Interestingly, while the market has been hot across the country, things are beginning to stagnate a bit in New Mexico. Demand has been steady, without some of the larger spikes based out of major cities into the suburbs. The median sales price for a home in the state is under $200K (Farmington Times), but New Mexico is close to the top with foreclosure rates nationwide (PR Newswire). Despite the affordability, it would remain to be seen whether there is an opportunity for sales in the flip market; perhaps diving into the rental pool in the major cities, such as Santa Fe or Albuquerque, would be a smarter move.
While Arizona is on fire, some cities are suffering a massive shortage of homes at the time of incredible demand; Phoenix alone has only about 1-4 months of inventory, down ~21% from September 2019 (Redfin)– well below the markers for a balanced market. Furthermore, the COVID-driven home buying effect is exacerbated by a ~16% population growth from 2010-2019, a figure which is higher than the national average and comparable metros, and that was before the pandemic (US Census Bureau). With such limited options, home prices are predicted to increase, led by Phoenix, which is projected to have its home prices increase ~6% (Home Buying Institute). As such, 2021 should continue to be prosperous for sellers in the Grand Canyon State.

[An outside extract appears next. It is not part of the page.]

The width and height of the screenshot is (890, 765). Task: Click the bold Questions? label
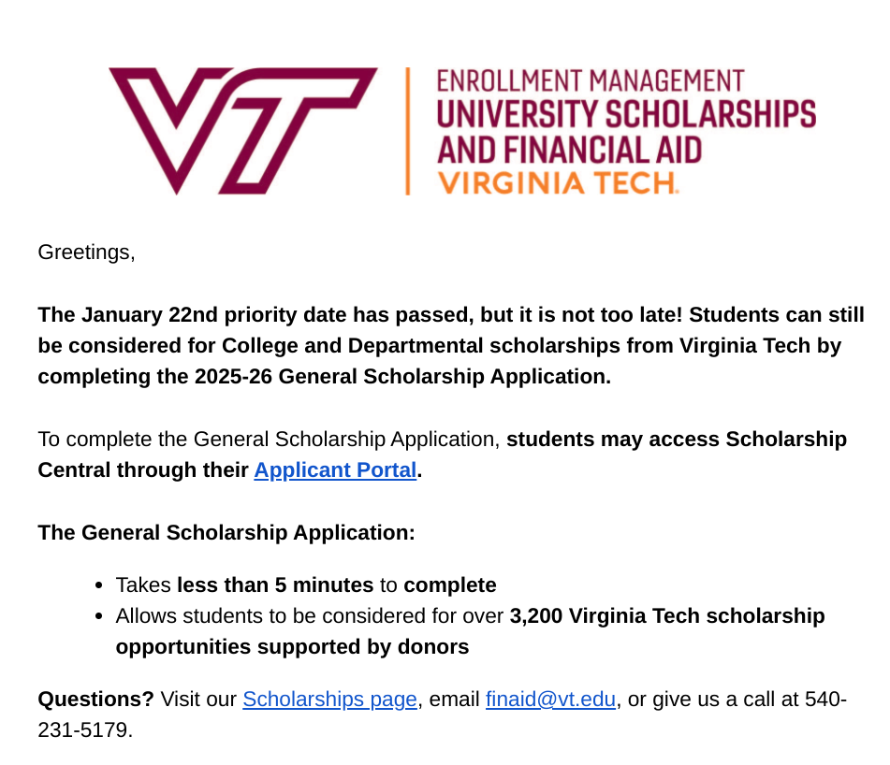click(95, 700)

Colorado might see the first initial pains of the post-COVID real estate boom in 2021. Denver sets the economic and real estate tone for the state, for good and bad, trending this way in the most recent recessions. While recent years have been a boom for the city, the loss of wages caused by the pandemic may be a harbinger of economic decline for a state that relies heavily on tourism, which has been largely impacted by coronavirus (Colorado Hard Money). With less money, there is less real estate demand, either for primary or secondary homes, resulting in what is predicted to be a ~9% drop in prices by May 2021 (CoreLogic). This would place the Denver-Metro area among the most-overvalued areas nationally. While inventory is limited and may be a mitigating factor in the predictions, investors should hold off on making moves in Colorado any time in the near future.
Montana is seeing a boom in the luxury and secondary home market that is projected to continue into 2021. The FHFA reports that Montana has seen one of the largest price increases in the country at ~10%, fueled by open spaces and relatively limited coronavirus impact (FHFA). Housing prices were on an accelerated trend prior to the COVID crisis, even though income is not rising with respect to living and real estate costs (The Missoulian). The rise of work-from-home culture, however, has meant that big-city employees are getting more bang for their buck in Montana; opportunities may be available for a flip property in 2021.